Set down all of the records word for word.

▽

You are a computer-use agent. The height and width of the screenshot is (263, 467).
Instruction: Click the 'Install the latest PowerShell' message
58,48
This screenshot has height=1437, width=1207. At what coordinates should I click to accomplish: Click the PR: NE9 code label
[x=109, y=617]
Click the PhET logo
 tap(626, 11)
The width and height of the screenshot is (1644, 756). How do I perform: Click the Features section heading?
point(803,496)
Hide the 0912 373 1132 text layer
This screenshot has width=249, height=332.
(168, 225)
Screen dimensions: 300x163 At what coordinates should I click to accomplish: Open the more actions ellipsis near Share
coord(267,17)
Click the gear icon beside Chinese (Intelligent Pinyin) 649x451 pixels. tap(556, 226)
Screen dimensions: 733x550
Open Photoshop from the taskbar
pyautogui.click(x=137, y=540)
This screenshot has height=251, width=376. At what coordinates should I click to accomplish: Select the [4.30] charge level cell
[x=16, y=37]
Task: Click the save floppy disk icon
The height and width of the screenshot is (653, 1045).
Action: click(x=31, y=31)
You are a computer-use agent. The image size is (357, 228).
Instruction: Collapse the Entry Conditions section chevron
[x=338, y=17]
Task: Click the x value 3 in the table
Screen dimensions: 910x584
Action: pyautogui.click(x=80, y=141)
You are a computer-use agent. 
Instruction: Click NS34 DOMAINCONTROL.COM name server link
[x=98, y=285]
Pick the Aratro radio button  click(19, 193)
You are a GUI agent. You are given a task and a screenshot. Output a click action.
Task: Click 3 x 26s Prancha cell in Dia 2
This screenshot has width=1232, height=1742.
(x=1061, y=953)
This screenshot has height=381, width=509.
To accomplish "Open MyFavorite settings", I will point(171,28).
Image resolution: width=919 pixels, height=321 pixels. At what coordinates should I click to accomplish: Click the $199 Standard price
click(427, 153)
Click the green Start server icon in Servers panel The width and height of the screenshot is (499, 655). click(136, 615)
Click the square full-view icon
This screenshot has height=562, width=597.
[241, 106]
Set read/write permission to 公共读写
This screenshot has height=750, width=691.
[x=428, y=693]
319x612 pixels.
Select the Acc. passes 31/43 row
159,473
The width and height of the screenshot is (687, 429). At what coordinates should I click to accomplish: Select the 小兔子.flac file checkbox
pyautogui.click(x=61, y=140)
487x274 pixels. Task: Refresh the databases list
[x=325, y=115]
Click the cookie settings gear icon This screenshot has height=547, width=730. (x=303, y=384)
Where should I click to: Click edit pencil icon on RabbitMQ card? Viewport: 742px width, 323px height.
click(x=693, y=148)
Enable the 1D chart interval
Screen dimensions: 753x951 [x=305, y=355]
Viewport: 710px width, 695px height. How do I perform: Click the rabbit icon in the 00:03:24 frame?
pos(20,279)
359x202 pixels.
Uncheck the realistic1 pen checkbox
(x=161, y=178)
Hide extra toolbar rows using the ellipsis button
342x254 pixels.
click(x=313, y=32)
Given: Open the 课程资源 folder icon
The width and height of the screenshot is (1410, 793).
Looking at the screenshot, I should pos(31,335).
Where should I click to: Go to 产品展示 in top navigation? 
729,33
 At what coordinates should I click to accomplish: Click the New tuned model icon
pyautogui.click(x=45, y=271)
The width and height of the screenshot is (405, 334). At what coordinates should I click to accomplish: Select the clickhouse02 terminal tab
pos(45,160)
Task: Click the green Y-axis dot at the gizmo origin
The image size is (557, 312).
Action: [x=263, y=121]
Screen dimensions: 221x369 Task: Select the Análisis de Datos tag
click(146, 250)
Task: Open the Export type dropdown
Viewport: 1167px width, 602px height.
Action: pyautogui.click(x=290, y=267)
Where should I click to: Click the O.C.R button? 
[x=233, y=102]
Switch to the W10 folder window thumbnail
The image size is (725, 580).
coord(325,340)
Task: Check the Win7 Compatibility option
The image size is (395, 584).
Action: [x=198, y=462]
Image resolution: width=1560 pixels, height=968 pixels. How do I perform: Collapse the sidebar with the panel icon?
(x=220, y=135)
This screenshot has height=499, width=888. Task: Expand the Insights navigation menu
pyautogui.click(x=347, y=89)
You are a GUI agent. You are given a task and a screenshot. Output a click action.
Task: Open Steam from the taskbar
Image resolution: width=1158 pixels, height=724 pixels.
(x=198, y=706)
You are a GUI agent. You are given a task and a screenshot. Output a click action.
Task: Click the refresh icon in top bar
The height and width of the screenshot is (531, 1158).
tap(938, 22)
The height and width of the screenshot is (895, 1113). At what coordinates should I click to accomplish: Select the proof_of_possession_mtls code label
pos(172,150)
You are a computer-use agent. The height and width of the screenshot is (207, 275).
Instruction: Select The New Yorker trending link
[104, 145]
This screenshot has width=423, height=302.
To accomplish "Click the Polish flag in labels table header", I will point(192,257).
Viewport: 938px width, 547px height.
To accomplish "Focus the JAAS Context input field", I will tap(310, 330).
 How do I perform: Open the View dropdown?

△

(Exercise result):
You are a computer-use agent. The height and width of the screenshot is (263, 467).
Instruction: Click the 'Install the latest PowerShell' message
58,48
This screenshot has height=1437, width=1207. At what coordinates should I click to accomplish: Click the PR: NE9 code label
[x=109, y=617]
Click the PhET logo
 tap(626, 11)
The width and height of the screenshot is (1644, 756). How do I perform: Click the Features section heading?
point(803,496)
Hide the 0912 373 1132 text layer
This screenshot has width=249, height=332.
(168, 225)
Screen dimensions: 300x163 At what coordinates should I click to accomplish: Open the more actions ellipsis near Share
coord(267,17)
Click the gear icon beside Chinese (Intelligent Pinyin) 649x451 pixels. tap(556, 226)
Screen dimensions: 733x550
Open Photoshop from the taskbar
pyautogui.click(x=137, y=540)
This screenshot has height=251, width=376. At what coordinates should I click to accomplish: Select the [4.30] charge level cell
[x=16, y=37]
Task: Click the save floppy disk icon
The height and width of the screenshot is (653, 1045).
Action: click(x=31, y=31)
You are a computer-use agent. The image size is (357, 228).
Instruction: Collapse the Entry Conditions section chevron
[x=338, y=17]
Task: Click the x value 3 in the table
Screen dimensions: 910x584
Action: pyautogui.click(x=80, y=141)
You are a computer-use agent. 
Instruction: Click NS34 DOMAINCONTROL.COM name server link
[x=98, y=285]
Pick the Aratro radio button  click(19, 193)
You are a GUI agent. You are given a task and a screenshot. Output a click action.
Task: Click 3 x 26s Prancha cell in Dia 2
This screenshot has width=1232, height=1742.
(x=1061, y=953)
This screenshot has height=381, width=509.
To accomplish "Open MyFavorite settings", I will point(171,28).
Image resolution: width=919 pixels, height=321 pixels. At what coordinates should I click to accomplish: Click the $199 Standard price
click(427, 153)
Click the green Start server icon in Servers panel The width and height of the screenshot is (499, 655). click(136, 615)
Click the square full-view icon
This screenshot has height=562, width=597.
[241, 106]
Set read/write permission to 公共读写
This screenshot has height=750, width=691.
[x=428, y=693]
319x612 pixels.
Select the Acc. passes 31/43 row
159,473
The width and height of the screenshot is (687, 429). At what coordinates should I click to accomplish: Select the 小兔子.flac file checkbox
pyautogui.click(x=61, y=140)
487x274 pixels. Task: Refresh the databases list
[x=325, y=115]
Click the cookie settings gear icon This screenshot has height=547, width=730. (x=303, y=384)
Where should I click to: Click edit pencil icon on RabbitMQ card? Viewport: 742px width, 323px height.
click(x=693, y=148)
Enable the 1D chart interval
Screen dimensions: 753x951 [x=305, y=355]
Viewport: 710px width, 695px height. How do I perform: Click the rabbit icon in the 00:03:24 frame?
pos(20,279)
359x202 pixels.
Uncheck the realistic1 pen checkbox
(x=161, y=178)
Hide extra toolbar rows using the ellipsis button
342x254 pixels.
click(x=313, y=32)
Given: Open the 课程资源 folder icon
The width and height of the screenshot is (1410, 793).
Looking at the screenshot, I should pos(31,335).
Where should I click to: Go to 产品展示 in top navigation? 
729,33
 At what coordinates should I click to accomplish: Click the New tuned model icon
pyautogui.click(x=45, y=271)
The width and height of the screenshot is (405, 334). At what coordinates should I click to accomplish: Select the clickhouse02 terminal tab
pos(45,160)
Task: Click the green Y-axis dot at the gizmo origin
The image size is (557, 312).
Action: [x=263, y=121]
Screen dimensions: 221x369 Task: Select the Análisis de Datos tag
click(146, 250)
Task: Open the Export type dropdown
Viewport: 1167px width, 602px height.
Action: pyautogui.click(x=290, y=267)
Where should I click to: Click the O.C.R button? 
[x=233, y=102]
Switch to the W10 folder window thumbnail
The image size is (725, 580).
coord(325,340)
Task: Check the Win7 Compatibility option
The image size is (395, 584).
Action: [x=198, y=462]
Image resolution: width=1560 pixels, height=968 pixels. How do I perform: Collapse the sidebar with the panel icon?
(x=220, y=135)
This screenshot has height=499, width=888. Task: Expand the Insights navigation menu
pyautogui.click(x=347, y=89)
You are a GUI agent. You are given a task and a screenshot. Output a click action.
Task: Open Steam from the taskbar
Image resolution: width=1158 pixels, height=724 pixels.
(x=198, y=706)
You are a GUI agent. You are given a task and a screenshot. Output a click action.
Task: Click the refresh icon in top bar
The height and width of the screenshot is (531, 1158).
tap(938, 22)
The height and width of the screenshot is (895, 1113). At what coordinates should I click to accomplish: Select the proof_of_possession_mtls code label
pos(172,150)
You are a computer-use agent. The height and width of the screenshot is (207, 275).
Instruction: Select The New Yorker trending link
[104, 145]
This screenshot has width=423, height=302.
To accomplish "Click the Polish flag in labels table header", I will point(192,257).
Viewport: 938px width, 547px height.
To accomplish "Focus the JAAS Context input field", I will tap(310, 330).
 How do I perform: Open the View dropdown?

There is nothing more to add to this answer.